The CRBC began work on the project on July 30, 2018, just three months after it led a Chinese consortium to win public tendering by Hrvatske Ceste, a state-owned company in Croatia responsible for public roads. The project was funded by 357 million euros ($390 million) from the European Commission's Cohesion Policy funds. The money accounted for 85 percent of the total cost, with the rest covered by Croatia.

CRBC was the first Chinese company to undertake a project funded by the European Union.

During construction, the CRBC worked with 18 design consulting companies, 45 construction companies in the European Union and 112 global equipment and materials suppliers, environmental protection and other professional companies in Croatia, Poland, Romania and elsewhere.

It was a huge undertaking, especially after the pandemic broke out in 2020, when 800 Chinese workers were engaged in construction.

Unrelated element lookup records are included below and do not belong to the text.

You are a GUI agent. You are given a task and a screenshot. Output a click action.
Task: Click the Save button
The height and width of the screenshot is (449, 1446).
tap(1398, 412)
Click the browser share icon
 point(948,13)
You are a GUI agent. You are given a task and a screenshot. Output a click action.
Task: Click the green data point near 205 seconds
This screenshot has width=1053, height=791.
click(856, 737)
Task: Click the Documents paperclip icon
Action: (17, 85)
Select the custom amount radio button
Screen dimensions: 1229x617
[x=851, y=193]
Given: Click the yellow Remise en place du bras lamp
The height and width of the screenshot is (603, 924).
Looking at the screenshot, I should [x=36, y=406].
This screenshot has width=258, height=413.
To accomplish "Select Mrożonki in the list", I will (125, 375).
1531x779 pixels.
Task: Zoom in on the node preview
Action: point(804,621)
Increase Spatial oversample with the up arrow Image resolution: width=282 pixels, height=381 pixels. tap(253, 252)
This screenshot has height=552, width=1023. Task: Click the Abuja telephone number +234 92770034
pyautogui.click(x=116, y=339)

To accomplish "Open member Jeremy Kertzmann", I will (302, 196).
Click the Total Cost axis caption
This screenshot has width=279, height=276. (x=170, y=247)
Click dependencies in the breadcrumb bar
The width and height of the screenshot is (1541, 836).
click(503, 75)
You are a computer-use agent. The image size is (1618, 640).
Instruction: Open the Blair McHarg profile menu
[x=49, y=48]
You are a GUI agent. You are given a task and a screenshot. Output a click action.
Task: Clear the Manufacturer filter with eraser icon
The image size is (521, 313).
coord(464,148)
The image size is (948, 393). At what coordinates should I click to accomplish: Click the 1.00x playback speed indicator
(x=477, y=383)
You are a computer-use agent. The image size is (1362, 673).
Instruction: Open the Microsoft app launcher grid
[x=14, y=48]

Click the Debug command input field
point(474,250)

Ensuring the progress and quality of the project while protecting workers from the coronavirus was a huge challenge.

Liu Jiaxi, a CRBC field engineer on the project, said earlier that successfully meeting the standards of China, Croatia and the EU could be "attributed to everyone's dedication and their pursuit for excellence in details".

Croatia started building the Peljesac Bridge in 2007 but work was halted in 2010 because of financial difficulties.

"I feel pride that we belong to the generation that has accomplished this remarkable feat, connecting Croatia's south, the southern parts of Dubrovnik-Neretva County, with the rest of the country," Croatia's Prime Minister Andrej Plenkovic said during an inauguration gala for the bridge featuring fireworks and acrobatic aerial displays and music and dance.

Plenkovic said the bridge is "not a luxury but a necessity" and will contribute to the country's economic development, transport connectivity, tourism revenues as well as better living standards for all people in the south of Dubrovnik-Neretva County.

Croatia's President Zoran Milanovic also attended the opening ceremony. "The Peljesac Bridge will forever remain a monumental reminder of the boldness of one generation of Croatian people," he said.

Kristjan Stanicic, managing director of the Croatian National Tourist Board, described the bridge as a new attraction that would further stimulate tourist demand in the south.

A promotional video by the Dubrovnik and Neretva County Tourist Board calls the bridge "a life-changing connection".

Peljesac Bridge is a state-of-the-art construction that unifies Croatian territory, improves the region's level of competitiveness, increases the level of services and safety of traffic by allowing easier accessibility, and reduces the travel time to and from the far south, with no border crossings, the video said.

Early this month, the International Bridge Conference in Pennsylvania awarded the Gustav Lindenthal Medal in respect of the Peljesac Bridge for its outstanding achievement in engineering and for "demonstrating technical and material innovation, aesthetic merit, harmony with the environment and successful community participation".

An award ceremony will be held at the IBC annual conference in National Harbor, Maryland, on June 12.

Lu Shengwei, assistant general manager of CRBC Croatia, in Zagreb, said his team is still supervising operations of the bridge, remaining in close contact with the owner, providing training to the owner's repair and maintenance team and ensuring subcontractors fulfill their obligations during the warranty period.